● WHAT THE EXERCISE ASKS
Count every line of the data that includes "para". State only the number.

● EXERCISE DATA
*** Block opens ***

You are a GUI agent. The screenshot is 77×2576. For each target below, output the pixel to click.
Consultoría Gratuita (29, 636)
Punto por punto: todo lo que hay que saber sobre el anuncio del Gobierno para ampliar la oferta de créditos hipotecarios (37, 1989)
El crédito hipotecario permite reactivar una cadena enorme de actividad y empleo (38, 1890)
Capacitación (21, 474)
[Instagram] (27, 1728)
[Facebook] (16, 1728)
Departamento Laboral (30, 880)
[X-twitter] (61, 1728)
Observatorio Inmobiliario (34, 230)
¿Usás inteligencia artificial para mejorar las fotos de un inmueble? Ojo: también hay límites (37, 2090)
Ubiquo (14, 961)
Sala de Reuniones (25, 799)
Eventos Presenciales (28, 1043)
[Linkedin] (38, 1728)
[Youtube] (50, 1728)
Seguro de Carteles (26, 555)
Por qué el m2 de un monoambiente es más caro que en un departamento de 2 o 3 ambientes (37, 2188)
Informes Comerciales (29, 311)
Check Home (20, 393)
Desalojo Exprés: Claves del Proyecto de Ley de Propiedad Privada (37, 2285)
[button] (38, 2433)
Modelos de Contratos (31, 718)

*** Block closes ***

● EXERCISE RESULT
2